*Fragmento para leer*:
La indiferencia solo a veces conduce a la calma.
Cuando uno se da cuenta de que todo es perfecto en ausencia de mi (yo), todo cambia.
No solo cambia la vida de uno, cambia también el resto, todo lo percibido, porque la cualidad con que se percibe es distinta.
El Todo es percibido desde un punto vacío, en el que no hay nadie que opine, nadie que espere, nadie que pretenda, nadie que quiera, y entonces simplemente lo que está pasando ocurre, acontece….
Y uno está inmerso, diluido en esto que acontece, y forma parte indisoluble de aquello que ES en ese momento, en ese instante.
Y ya está.
Ver el mundo y a uno mismo desde el profundo conocimiento que aporta saberse insignificante es enriquecedor.
Nada hay de malo en ello.
Quizá alguien pueda pensar que algo insignificante resulta pequeño, sin importancia, incluso despreciable o inútil.
Pero no es así, nada más lejos.
Las moléculas son pequeñas, no insignificantes.
En este contexto, la insignificancia tiene un valor brutal y jerárquicamente se sitúa en la cúspide de la importancia.
Una partícula pequeña, como el bosón de Higgs es vital.
(Que nadie se asuste, hoy no se habla de física cuántica).
Sin esta partícula nada sería como aparenta ser.
Y es pequeña, es muy pequeña, al menos para la forma que tenemos las personas de medir las cosas y obtener percepciones de esas medidas (que manía de catalogarlo todo, caramba).

*Tareas pendientes*:
A) Enumera los verbos que van después de "nadie que" en el fragmento sobre la insignificancia.
B) Transcribe del fragmento sobre la insignificancia el pasaje que empieza con "Pero no es así, nada" y continúa hasta "de la importancia.", con ambas palabras incluidas.

*Listado de filas*:
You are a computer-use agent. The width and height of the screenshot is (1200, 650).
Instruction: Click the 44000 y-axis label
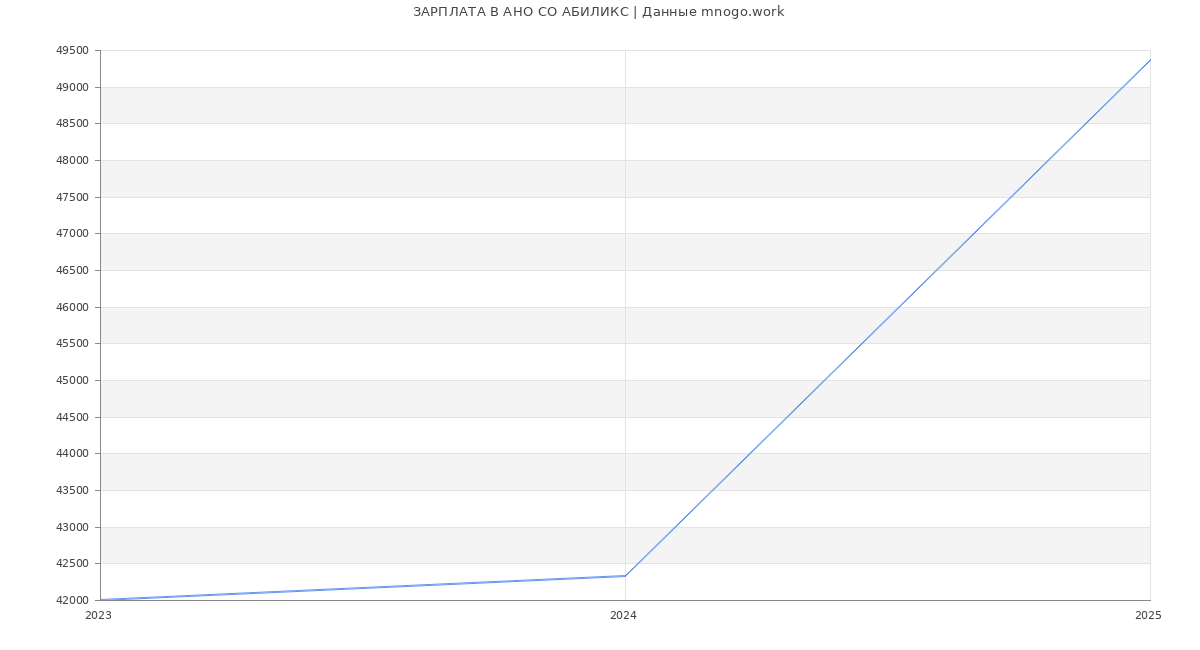pyautogui.click(x=72, y=454)
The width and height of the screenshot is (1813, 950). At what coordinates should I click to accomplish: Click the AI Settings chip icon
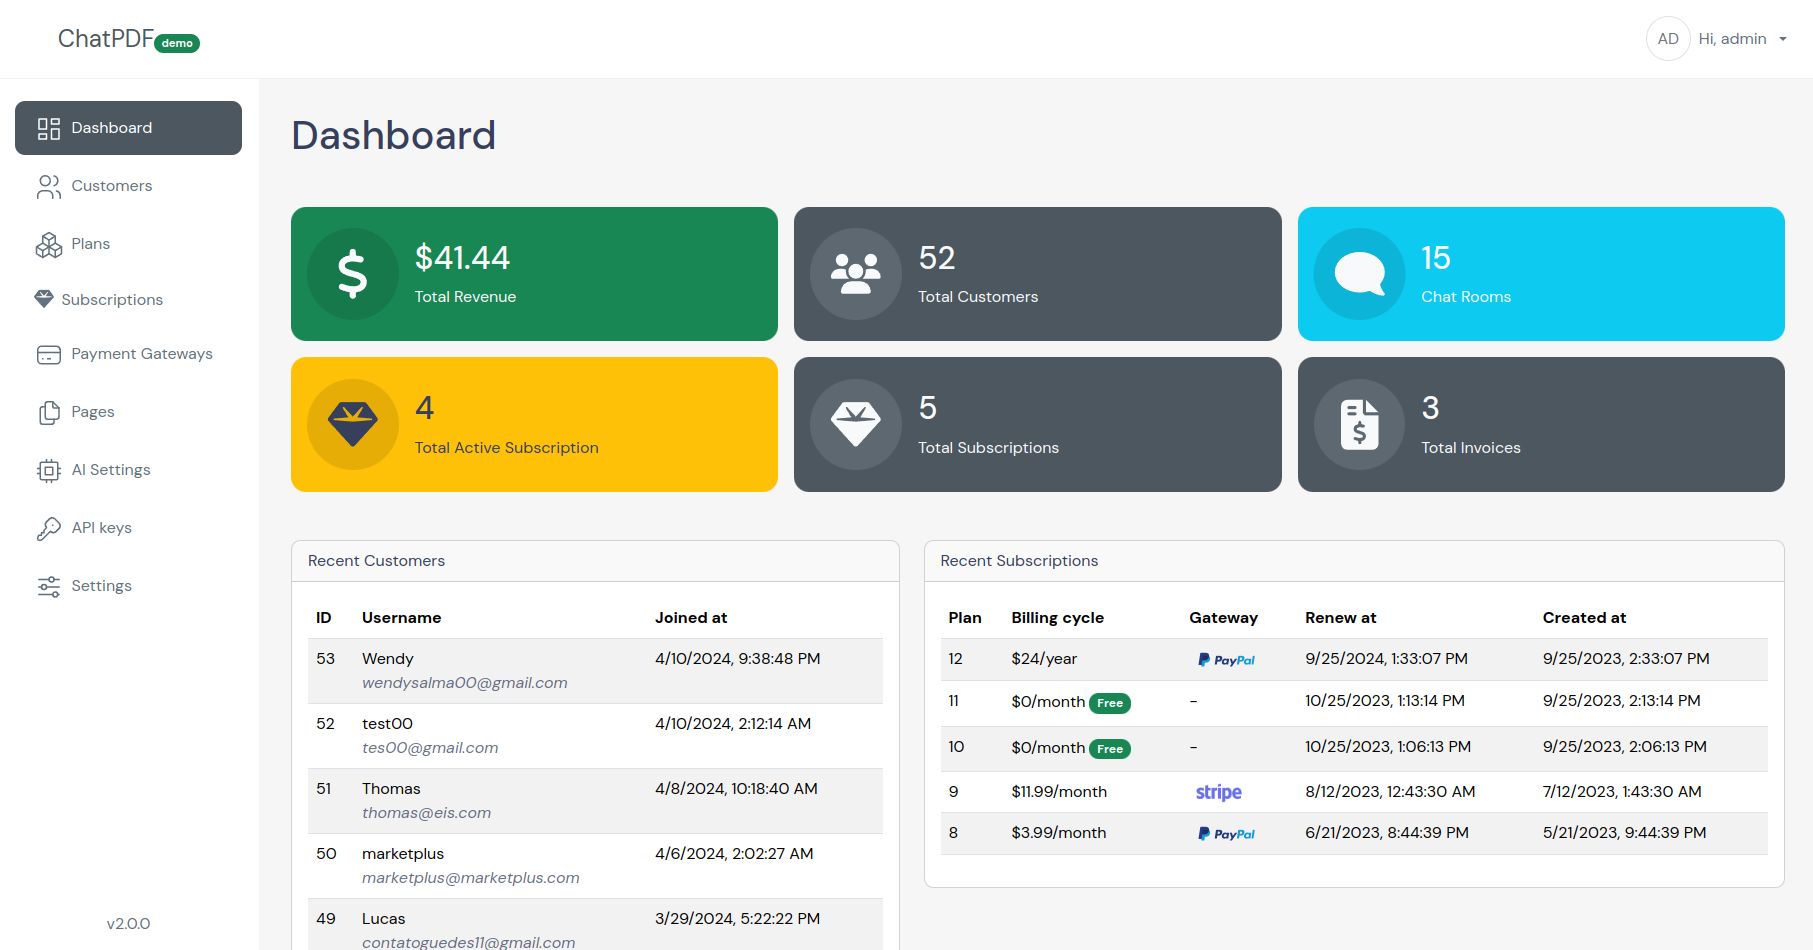coord(48,471)
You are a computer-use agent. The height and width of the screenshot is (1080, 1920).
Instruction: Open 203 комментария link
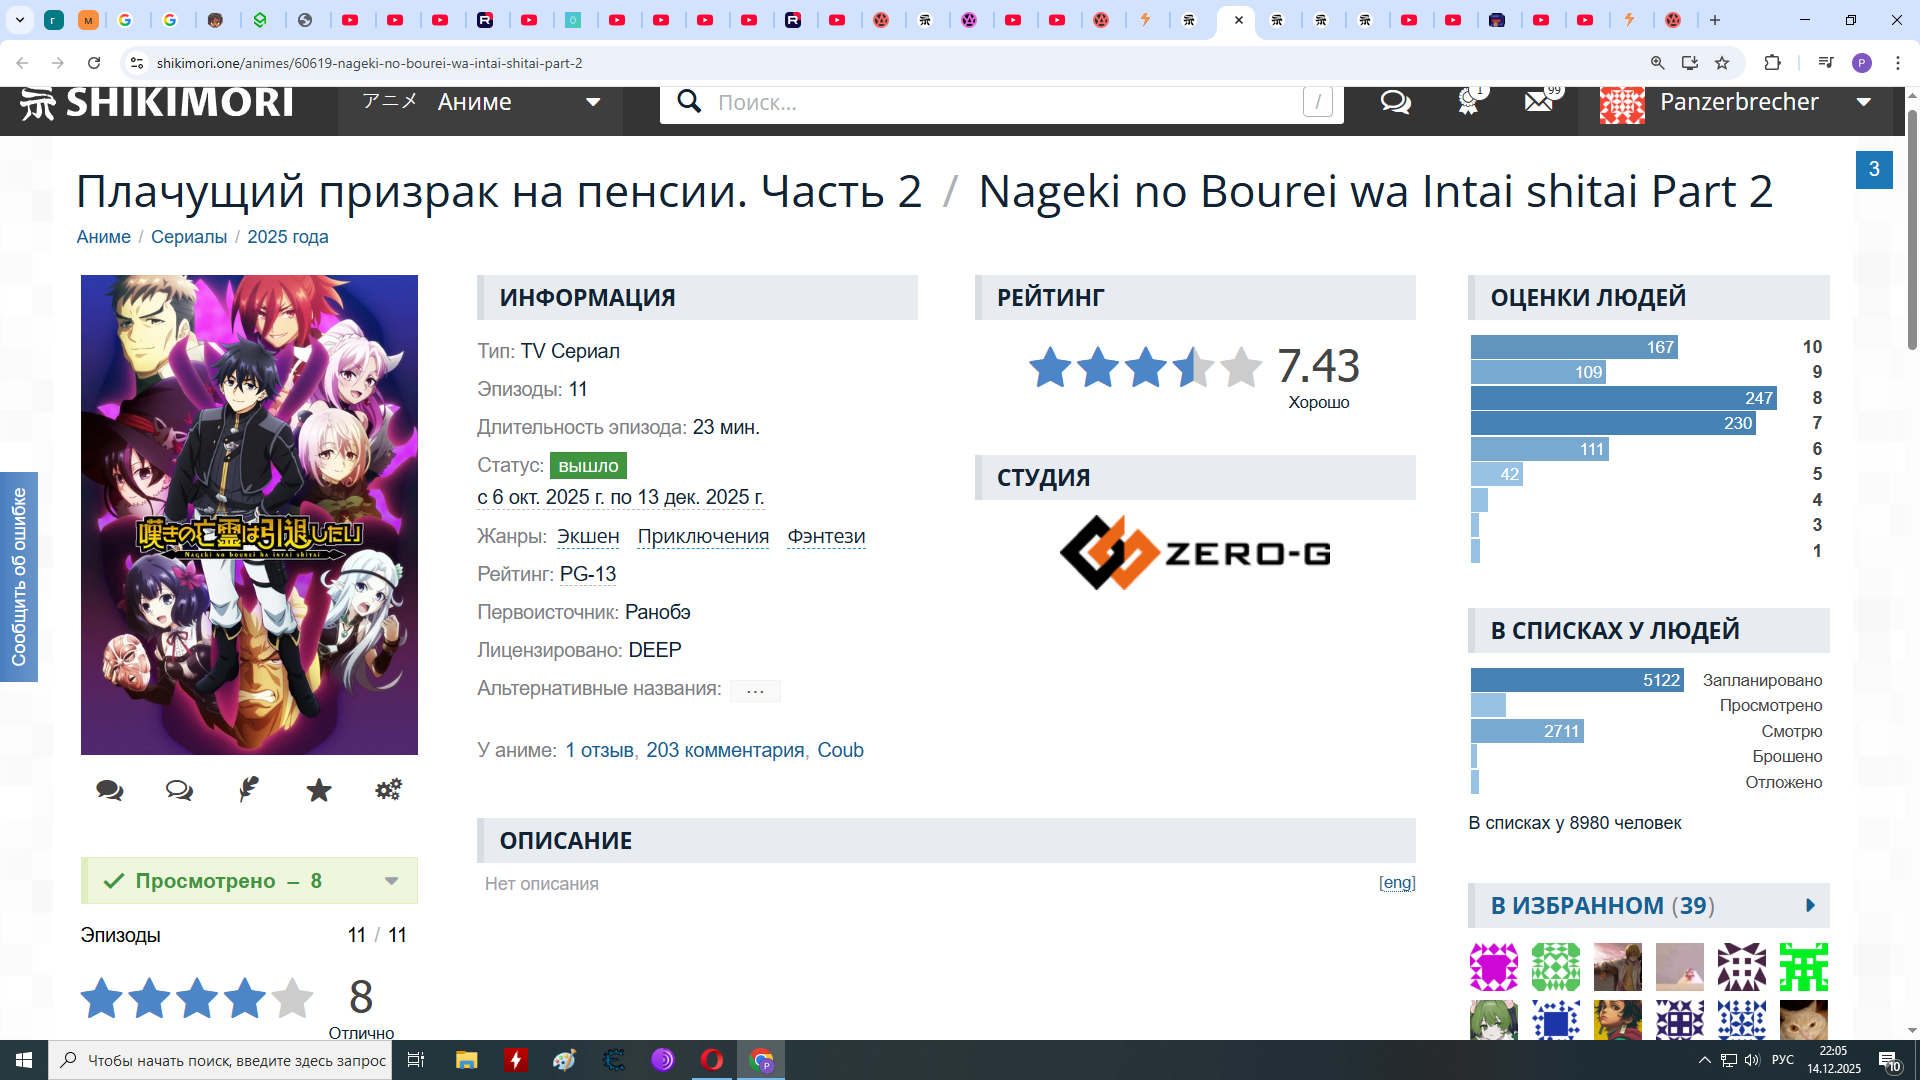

*Soluciones*:
A) opine, espere, pretenda, quiera

B)
Pero no es así, nada más lejos.
Las moléculas son pequeñas, no insignificantes.
En este contexto, la insignificancia tiene un valor brutal y jerárquicamente se sitúa en la cúspide de la importancia.